Some listing:
* START *
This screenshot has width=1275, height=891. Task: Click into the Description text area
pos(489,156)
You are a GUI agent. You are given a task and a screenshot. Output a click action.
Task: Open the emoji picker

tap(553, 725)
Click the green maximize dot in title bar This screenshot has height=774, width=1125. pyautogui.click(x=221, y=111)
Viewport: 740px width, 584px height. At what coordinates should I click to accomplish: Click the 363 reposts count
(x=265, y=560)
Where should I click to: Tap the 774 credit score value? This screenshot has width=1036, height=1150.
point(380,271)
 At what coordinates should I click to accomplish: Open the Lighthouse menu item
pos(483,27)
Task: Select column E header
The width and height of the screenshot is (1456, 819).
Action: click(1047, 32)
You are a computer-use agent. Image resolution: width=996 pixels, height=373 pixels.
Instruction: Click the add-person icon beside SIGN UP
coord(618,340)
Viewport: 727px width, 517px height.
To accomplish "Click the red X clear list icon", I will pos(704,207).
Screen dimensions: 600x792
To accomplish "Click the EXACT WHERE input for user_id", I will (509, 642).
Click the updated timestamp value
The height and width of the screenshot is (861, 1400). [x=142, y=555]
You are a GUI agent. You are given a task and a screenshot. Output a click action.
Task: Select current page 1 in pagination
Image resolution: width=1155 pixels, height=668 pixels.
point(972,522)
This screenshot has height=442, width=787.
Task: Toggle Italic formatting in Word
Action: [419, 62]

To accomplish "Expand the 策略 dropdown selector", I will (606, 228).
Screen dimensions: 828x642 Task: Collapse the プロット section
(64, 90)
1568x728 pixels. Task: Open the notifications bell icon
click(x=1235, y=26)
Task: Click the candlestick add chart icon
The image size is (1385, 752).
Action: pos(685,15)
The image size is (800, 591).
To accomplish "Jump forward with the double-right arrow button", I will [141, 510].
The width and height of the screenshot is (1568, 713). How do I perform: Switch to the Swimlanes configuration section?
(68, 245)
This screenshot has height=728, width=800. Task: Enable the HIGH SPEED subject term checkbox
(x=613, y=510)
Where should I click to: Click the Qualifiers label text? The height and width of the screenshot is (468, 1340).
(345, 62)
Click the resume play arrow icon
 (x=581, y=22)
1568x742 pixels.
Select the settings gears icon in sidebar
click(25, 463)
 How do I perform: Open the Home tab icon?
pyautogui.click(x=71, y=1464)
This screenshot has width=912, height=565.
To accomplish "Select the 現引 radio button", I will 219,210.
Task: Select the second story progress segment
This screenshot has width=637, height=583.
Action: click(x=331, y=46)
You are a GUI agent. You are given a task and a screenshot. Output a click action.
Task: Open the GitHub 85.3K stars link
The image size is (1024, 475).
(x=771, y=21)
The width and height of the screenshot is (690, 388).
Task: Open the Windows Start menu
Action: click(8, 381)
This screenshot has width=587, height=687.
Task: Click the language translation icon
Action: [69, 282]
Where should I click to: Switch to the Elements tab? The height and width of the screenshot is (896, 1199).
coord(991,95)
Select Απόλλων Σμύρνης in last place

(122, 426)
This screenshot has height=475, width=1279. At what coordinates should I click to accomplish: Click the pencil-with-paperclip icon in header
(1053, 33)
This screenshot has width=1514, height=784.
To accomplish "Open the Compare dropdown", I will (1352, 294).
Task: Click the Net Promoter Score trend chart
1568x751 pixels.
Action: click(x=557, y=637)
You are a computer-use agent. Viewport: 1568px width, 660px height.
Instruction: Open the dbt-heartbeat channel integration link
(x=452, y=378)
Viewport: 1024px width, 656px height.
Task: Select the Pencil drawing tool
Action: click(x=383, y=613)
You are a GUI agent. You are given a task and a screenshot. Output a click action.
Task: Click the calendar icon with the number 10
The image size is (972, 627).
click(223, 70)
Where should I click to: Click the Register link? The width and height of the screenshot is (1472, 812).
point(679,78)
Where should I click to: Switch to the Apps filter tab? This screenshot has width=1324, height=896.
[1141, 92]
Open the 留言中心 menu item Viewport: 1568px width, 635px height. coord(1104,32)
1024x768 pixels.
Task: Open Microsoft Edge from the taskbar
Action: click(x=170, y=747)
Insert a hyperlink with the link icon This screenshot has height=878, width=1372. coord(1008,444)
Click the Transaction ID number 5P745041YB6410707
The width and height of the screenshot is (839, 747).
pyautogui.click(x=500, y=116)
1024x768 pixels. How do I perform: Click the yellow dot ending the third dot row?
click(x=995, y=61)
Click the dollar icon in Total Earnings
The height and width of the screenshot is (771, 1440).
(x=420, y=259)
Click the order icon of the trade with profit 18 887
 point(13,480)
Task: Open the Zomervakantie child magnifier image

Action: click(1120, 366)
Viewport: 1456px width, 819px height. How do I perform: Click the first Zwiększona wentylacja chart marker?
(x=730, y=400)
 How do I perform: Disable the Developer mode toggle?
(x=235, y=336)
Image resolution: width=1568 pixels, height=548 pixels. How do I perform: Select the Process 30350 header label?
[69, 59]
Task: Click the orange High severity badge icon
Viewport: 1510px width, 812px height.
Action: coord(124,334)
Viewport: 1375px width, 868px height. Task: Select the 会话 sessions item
* END *
**Aim of the exercise**
Copy the lines of the listing from the one containing "Viewport: 1456px width, 819px" through the end of the listing, both included, and shift every coordinate in the answers by -117.

**Answer for this exercise**
Viewport: 1456px width, 819px height. How do I perform: Click the first Zwiększona wentylacja chart marker?
(x=613, y=283)
 How do I perform: Disable the Developer mode toggle?
(x=118, y=219)
Image resolution: width=1568 pixels, height=548 pixels. How do I perform: Select the Process 30350 header label?
[-48, -58]
Task: Click the orange High severity badge icon
Viewport: 1510px width, 812px height.
Action: coord(7,217)
Viewport: 1375px width, 868px height. Task: Select the 会话 sessions item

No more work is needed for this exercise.